= Novoandina =

Modern style of cuisine from Peru and Andean countries

Novoandina is a modern style of cuisine from Peru and Andean countries, which combines modern techniques with traditional ingredients of Andean and Peruvian cuisine.

== History ==
La gran olla Huacachina is the founding dish of the novoandina cuisine, created by Bernardo Roca Rey in 1986 as an answer to the challenge expounded in the Huacachina lake by a foreign group of chefs whose dishes had been judged by Roca Rey in the festival organized by the Gastronomical Association of Peru (AGAPE). The pioneer of the novoandina cuisine went to the market of the near city of Ica, and he invented this meal with the ingredients that he could find.

==Ingredients and recipes==
Ingredients in the novoandina cuisine include achira, arracacha, quinoa, coca leaves, mashua, maca, yacon, Andean potatoes, uchu, ulluku, oca, llama meat and Andean peppers (rocoto and ajies).

===Quinotto===
Quinotto is the national version of the typical Italian Risotto, eaten with chicken, prawn or shellfish.

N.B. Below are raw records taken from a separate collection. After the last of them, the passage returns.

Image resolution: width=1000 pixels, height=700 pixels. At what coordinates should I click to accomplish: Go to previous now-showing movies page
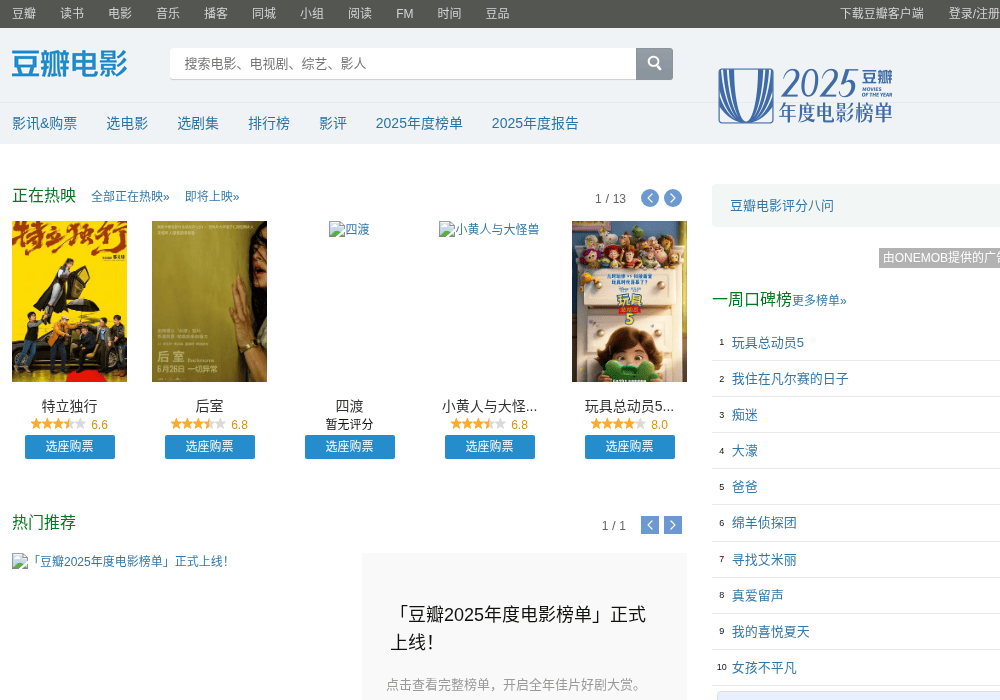[x=649, y=198]
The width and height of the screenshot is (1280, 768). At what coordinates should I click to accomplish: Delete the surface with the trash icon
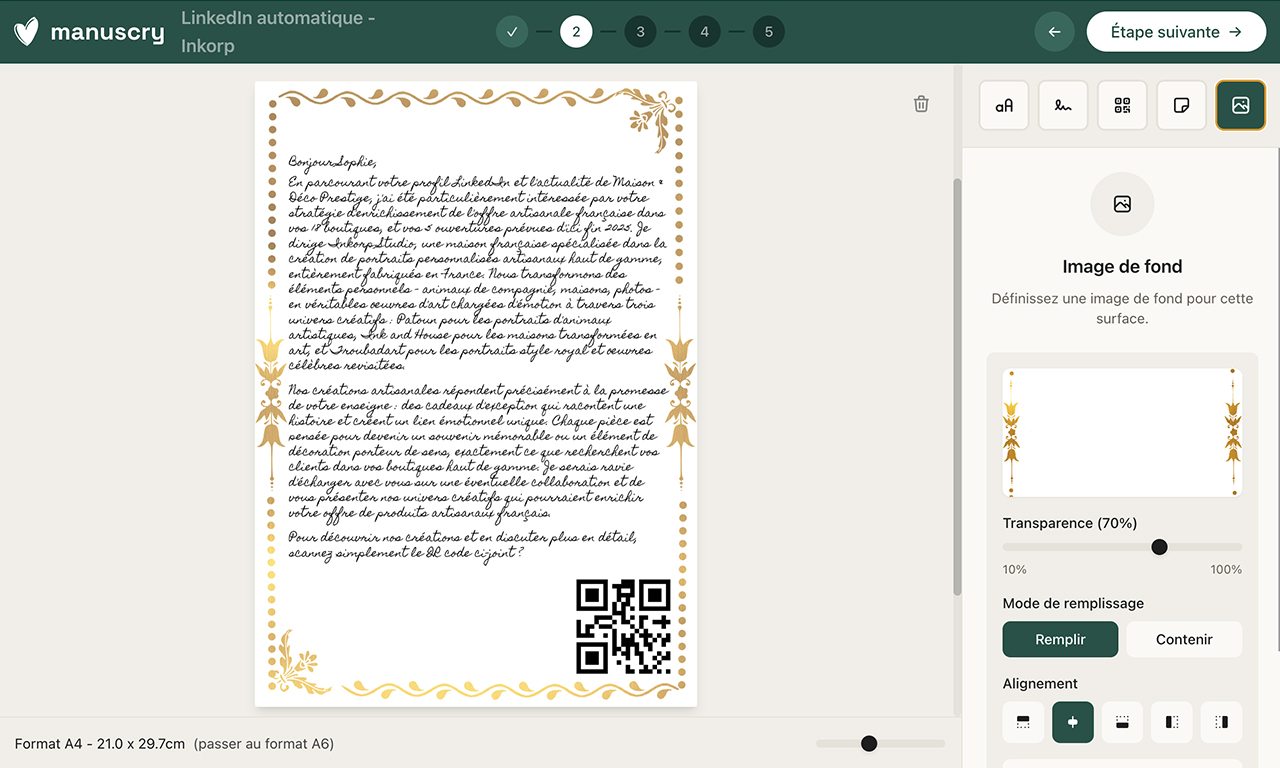[x=921, y=104]
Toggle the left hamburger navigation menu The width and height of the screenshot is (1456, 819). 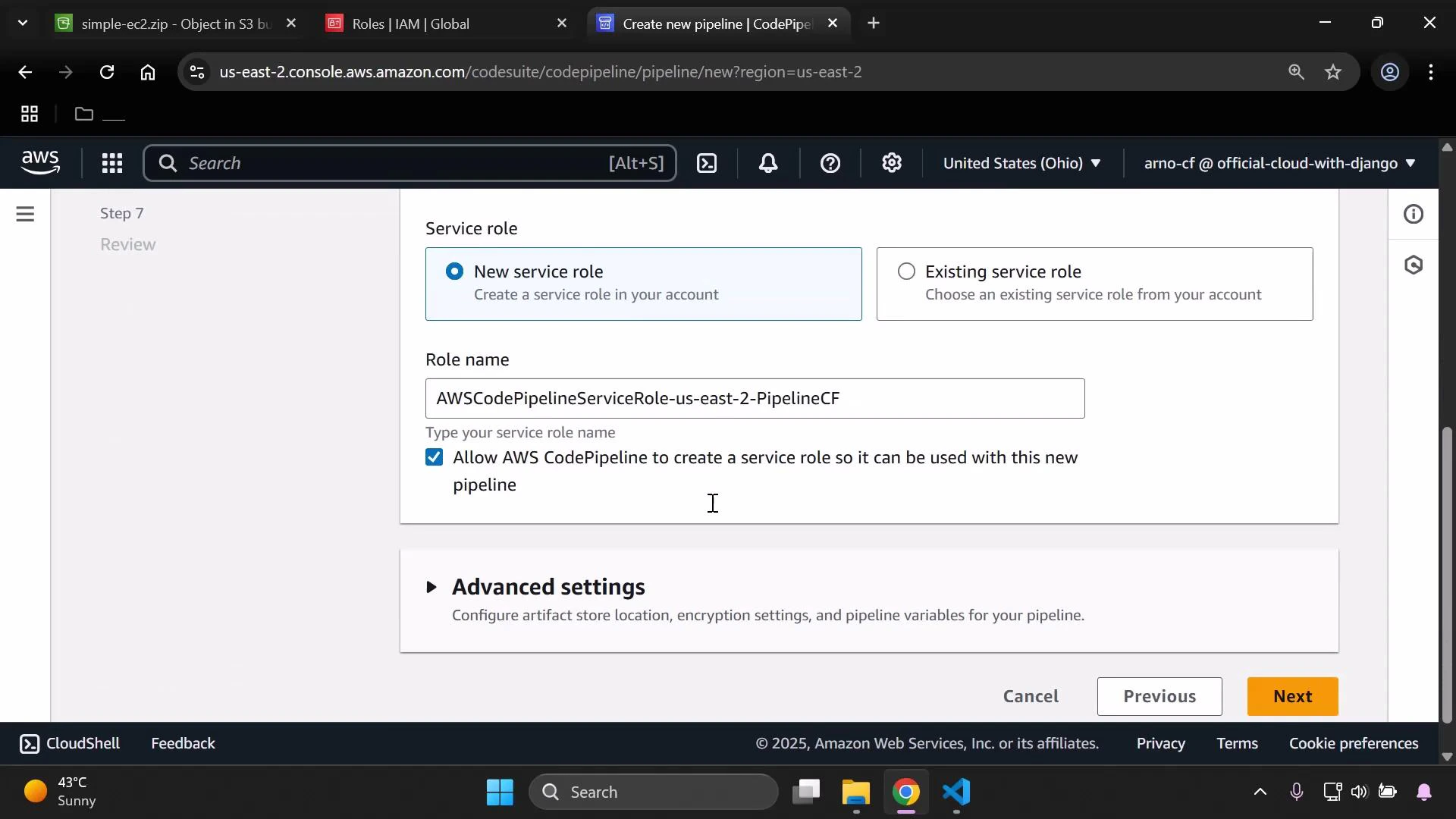point(25,215)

Gastón Acurio has proposed plates like trucha marinada con blinis de achira, lomo de atún con crema de arracacha and quinua rosada. Achira is a tubercle that comes from the Amazonian forest. It was cultivated and used by pre-Inca cultures like the Chavín, Nasca and Paracas cultures.

===Maca===
Gastronomical journalist Hirka Roca Rey, in her restaurant called Pantagruel, initiated the internationalization of this cuisine. She created plates like chicharrones en salsa de maca.

===Yacón, red pepper===
Rafael Piqueras presents the pulpo a la parrilla con vinagreta de yacón and ceviche con espuma de ají amarillo, plates that he presented in Spain, in the gastronomical fair of Madrid.

===Coca, Mashua===
Cucho La Rosa is the intellectual author of the coca sour and the bread of coca and mashua, Coca is the most controversial product inside the Novoandina cuisine.